Chronique

Demago « Au coeur de l’atome » (2019)

8 mars 2019, Aiollywood
album demago au coeur de l'atome 2019
Temps de lecture : 2’00

11 ans. C’est le temps que Demago s’est accordé pour venir présenter la suite du glacial « Hôpital ». Après un silence assourdissant et de multiples retours avortés, 2019 semble l’année propice pour jouer à nouveau du rock’n’roll. Parfois, il faut savoir prendre le temps pour mieux les apprécier. Maun et Bleach reviennent, on n’en demandait pas moins.

D’abord, il va falloir se montrer patient (encore !) : le 15 février dernier, Demago est venu dévoiler « Au cœur de l’atome », son nouvel EP 5 titres. « EP » rime avec « retours en plusieurs fois »… et on espère que la suite sortira plus rapidement cette fois. D’ici-là, les deux comparses nous laissent avec de nouvelles compos en écoute. On dirait que les années sont venus torturer leur univers sonore qui a, ce n’est pas peu dire, muter. Ici, le rock semble vouloir s’amuser avec les machines… comme si le reflet du monde se réfléchissait au cœur de l’atome.

Les 5 tracks sont à écouter dans l’ordre naturel du disque : on sent bien que le monde a changé depuis 2008, que quelque chose s’est cassée aussi. Mis à mal par les soubresauts du temps et de ceux qui nous pressent, le cerveau déraille. Carré blanc, quasi-mystique, dresse le portrait d’une planète qui ne tourne plus bien rond. Les guitares aux riffs rageurs embrassent des beats saturés là où un rock côtoie la fusion. « Au cœur de l’atome », le verbe tutoie la prose et les lyrics explosent.

Le moment est venu, mon poing dit la prière d’un monde disparu

Touché en plein cœur un soir noir de 2015, Demago parvient cependant à prendre de la hauteur. La tentative de reconnexion avec le monde réel est difficile.

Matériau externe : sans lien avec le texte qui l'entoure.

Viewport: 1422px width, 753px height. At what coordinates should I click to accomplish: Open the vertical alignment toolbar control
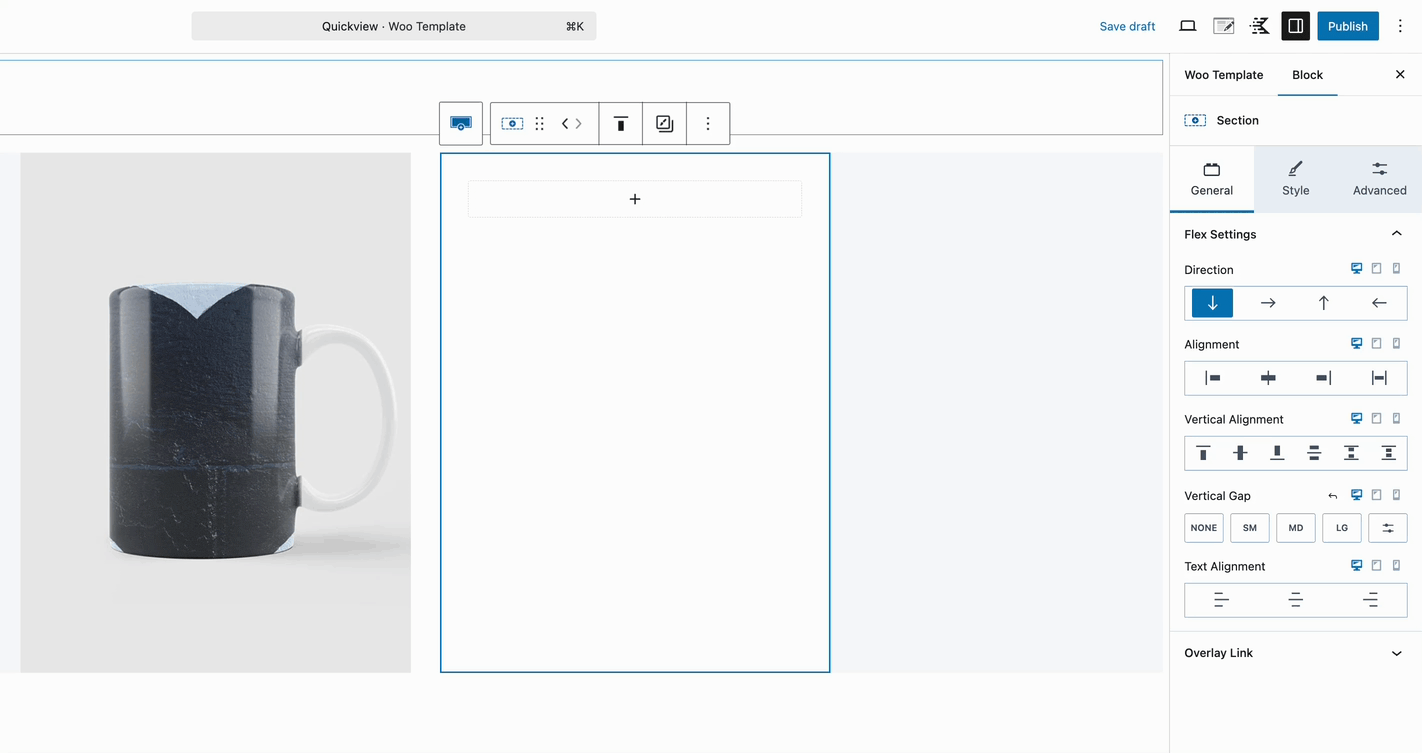(621, 123)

Paris s’est relevé mais l’esprit suffoque, mitraillé par des balles qu’il entend encore siffler. Dans cette brise électrique, « la mort attend son heure ». Touché. La toile se déforme, le barillet ne s’enraille pas, Demago se digitalise. Paris ne répond plus.

Marqué au fer rouge, Demago se voit dans les 5 dernières minutes avant la fin d’une ère, d’un monde, d’un ailleurs, d’un quelque chose qui est certainement révolu. Chrysalide, nappages synthétiques, première mue. Déjà mort. Après ces cinq putains de dernières minutes, direction le grand vide.

Ce grand vide correspond peut être à un grand rien. Une nouvelle espèce ? Une espèce qui vit que par des chiffres et des courbes et qui a réussi à déshumaniser le monde (La part du gâteau). C’est finalement après une chute vertigineuse de plus de 7 minutes que Demago apporte cette note d’espoir en conclusion de l’EP : après avoir imbibé l’atome d’une ambiance pesante à souhait, une éclaircie parvient à percer les nuages. A pas feutrés, Demago dévoile-là une autre facette, plus optimiste, plus joyeuse, comme pour marteler à nos esprits torturés qu’il faut toujours avancer. « Ne crois qu’en tes désirs du matin (…) tu trouveras mieux demain ».

C’est bien une certitude, Demain n’est pas loin.

« Au cœur de l’atome » (25 min.), nouvel EP de Demago disponible depuis le 20 février 2019.